Review of attachment 562974 [details] [diff] [review]:
-----------------------------------------------------------------

See also https://bug687367.bugzilla.mozilla.org/attachment.cgi?id=562979, which shows the delta between the new files and the Android 2.3 fork of NetBSD from which they were derived.
Comment 21 Andreas Gal :gal 2011-09-27 23:51:32 PDT
dougt, can you land when you r+, medwards has no commit access yet. thanks
Comment 22 Doug Turner (:dougt) 2011-09-28 12:58:17 PDT
Comment on attachment 562974 [details] [diff] [review]
WIP: Android 2.3 getaddrinfo(), with stdio replaced by mmap(), adjusted for use with --wrap

Review of attachment 562974 [details] [diff] [review]:
-----------------------------------------------------------------

Discussed on irc.  I wanted to see the ofllow:

* add new files, in patched state
* patch that removes the DNS proxy lookaside from the original Android 2.3 files
* patch, incremental, that replaces stdio with mmap
* changes to configure.in and Makefile.in to compile the new file and do the wrap mechanics
* pre-honeycomb only
Comment 23 Michael K. Edwards (:medwards) 2011-09-28 18:00:23 PDT
Detecting >= Honeycomb can only be done from Java.  (See http://mxr.mozilla.org/mozilla-central/source/xpcom/base/nsSystemInfo.cpp#146 and Christopher's comments on http://stackoverflow.com/questions/2441680/how-do-i-know-what-android-ndk-version-im-running-in .)  Are you OK with polling it during startup and poking it into a global?  (Yuck, I know, but a callback into Java on every call to getaddrinfo()/freeaddrinfo() sounds painful.)
Comment 24 Doug Turner (:dougt) 2011-09-29 20:50:46 PDT
JNI can do this pretty easily, right?
Comment 25 Doug Turner (:dougt) 2011-09-29 20:55:52 PDT
how about this Michael... lets do this for all versions of android, then follow up making this pre-honeycomb only.
Comment 26 Michael K. Edwards (:medwards) 2011-09-30 15:28:07 PDT
Created attachment 563867 [details] [diff] [review]
Updated patch, with Honeycomb handling
Comment 27 Doug Turner (:dougt) 2011-09-30 15:53:23 PDT
Comment on attachment 563867 [details] [diff] [review]
Updated patch, with Honeycomb handling

Review of attachment 563867 [details] [diff] [review]:
-----------------------------------------------------------------

looking better.  Please fixup.  mwu should also look at these changes when the patch is cleaned up.
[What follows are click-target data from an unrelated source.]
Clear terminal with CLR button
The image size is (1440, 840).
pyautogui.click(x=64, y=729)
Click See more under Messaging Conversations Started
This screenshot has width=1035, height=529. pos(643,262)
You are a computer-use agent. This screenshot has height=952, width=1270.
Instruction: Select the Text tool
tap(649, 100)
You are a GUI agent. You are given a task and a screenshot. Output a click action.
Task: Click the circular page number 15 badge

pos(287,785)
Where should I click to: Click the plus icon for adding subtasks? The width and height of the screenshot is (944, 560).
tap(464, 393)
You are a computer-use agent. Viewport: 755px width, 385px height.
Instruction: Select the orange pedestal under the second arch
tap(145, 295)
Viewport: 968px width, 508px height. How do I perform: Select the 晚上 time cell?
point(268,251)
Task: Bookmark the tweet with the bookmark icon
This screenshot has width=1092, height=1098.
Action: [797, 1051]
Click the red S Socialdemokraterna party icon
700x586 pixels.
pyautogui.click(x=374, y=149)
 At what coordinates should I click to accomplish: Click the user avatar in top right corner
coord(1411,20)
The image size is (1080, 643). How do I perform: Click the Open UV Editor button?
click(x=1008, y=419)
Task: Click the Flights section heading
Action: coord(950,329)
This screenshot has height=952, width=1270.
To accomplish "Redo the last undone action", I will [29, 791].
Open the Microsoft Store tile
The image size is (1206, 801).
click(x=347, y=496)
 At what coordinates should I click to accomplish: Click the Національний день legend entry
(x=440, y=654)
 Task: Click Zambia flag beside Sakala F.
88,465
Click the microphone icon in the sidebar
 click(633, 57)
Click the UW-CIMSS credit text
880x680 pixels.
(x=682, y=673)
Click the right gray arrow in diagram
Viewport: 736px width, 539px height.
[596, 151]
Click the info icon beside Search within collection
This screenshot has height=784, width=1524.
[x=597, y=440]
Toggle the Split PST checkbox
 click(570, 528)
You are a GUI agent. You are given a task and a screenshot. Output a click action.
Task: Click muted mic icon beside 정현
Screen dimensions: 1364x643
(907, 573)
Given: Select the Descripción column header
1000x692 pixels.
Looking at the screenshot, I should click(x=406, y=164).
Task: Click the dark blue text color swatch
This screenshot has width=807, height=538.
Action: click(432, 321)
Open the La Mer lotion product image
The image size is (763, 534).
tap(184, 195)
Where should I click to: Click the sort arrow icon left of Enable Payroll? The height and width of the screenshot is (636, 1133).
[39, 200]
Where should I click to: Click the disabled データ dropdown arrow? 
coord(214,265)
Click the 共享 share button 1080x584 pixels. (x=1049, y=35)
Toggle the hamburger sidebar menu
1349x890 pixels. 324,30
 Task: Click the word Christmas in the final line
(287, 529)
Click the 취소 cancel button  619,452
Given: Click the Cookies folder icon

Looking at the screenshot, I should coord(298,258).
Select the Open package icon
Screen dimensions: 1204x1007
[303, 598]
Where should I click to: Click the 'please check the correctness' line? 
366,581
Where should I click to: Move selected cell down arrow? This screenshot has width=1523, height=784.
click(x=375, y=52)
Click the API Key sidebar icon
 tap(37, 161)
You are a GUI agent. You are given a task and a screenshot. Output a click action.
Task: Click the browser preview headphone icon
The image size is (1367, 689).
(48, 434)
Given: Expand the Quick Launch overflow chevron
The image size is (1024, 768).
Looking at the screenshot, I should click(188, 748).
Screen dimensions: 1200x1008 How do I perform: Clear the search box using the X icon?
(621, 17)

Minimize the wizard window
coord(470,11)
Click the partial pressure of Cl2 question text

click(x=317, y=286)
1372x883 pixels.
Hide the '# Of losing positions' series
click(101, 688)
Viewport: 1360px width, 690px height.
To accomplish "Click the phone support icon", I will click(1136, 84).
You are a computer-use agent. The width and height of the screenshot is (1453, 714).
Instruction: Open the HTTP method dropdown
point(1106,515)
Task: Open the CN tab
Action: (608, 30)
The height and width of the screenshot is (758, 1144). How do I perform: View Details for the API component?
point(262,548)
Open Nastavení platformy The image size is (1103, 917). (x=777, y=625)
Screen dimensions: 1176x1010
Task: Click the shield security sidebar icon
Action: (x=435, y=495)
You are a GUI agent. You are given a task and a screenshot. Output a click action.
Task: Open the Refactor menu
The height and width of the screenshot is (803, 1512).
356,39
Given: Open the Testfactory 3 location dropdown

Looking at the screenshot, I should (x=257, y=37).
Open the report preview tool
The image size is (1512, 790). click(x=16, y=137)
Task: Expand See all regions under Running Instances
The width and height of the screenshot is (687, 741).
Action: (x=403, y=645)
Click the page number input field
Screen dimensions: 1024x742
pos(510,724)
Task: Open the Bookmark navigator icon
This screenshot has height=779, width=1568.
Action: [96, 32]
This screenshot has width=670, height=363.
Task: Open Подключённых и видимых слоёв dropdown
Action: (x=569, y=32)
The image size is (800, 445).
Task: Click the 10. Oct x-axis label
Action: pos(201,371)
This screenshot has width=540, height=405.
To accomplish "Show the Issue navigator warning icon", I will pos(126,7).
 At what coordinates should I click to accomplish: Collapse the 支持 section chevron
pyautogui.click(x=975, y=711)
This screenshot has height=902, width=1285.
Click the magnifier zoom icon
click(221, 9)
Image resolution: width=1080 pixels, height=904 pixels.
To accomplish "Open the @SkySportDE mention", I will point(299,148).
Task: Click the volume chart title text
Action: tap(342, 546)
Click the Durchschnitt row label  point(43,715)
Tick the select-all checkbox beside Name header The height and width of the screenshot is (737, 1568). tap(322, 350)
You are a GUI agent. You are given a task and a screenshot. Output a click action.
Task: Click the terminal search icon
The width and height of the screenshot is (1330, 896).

mwu - are you comfortable with the license here?  is it similar to the APKOpen stuff?

::: memory/mozutils/Makefile.in
@@ +83,5 @@
>  ifeq (Android, $(OS_TARGET))
>  # Add Android linker
>  EXTRA_DSO_LDOPTS += $(ZLIB_LIBS)
>  SHARED_LIBRARY_LIBS += $(call EXPAND_LIBNAME_PATH,android,$(DEPTH)/other-licenses/android)
> +WRAP_LDFLAGS = -Wl,--wrap=getaddrinfo,--wrap=freeaddrinfo,--wrap=gai_strerror

Why is this needed, but wasn't needed to wrap malloc?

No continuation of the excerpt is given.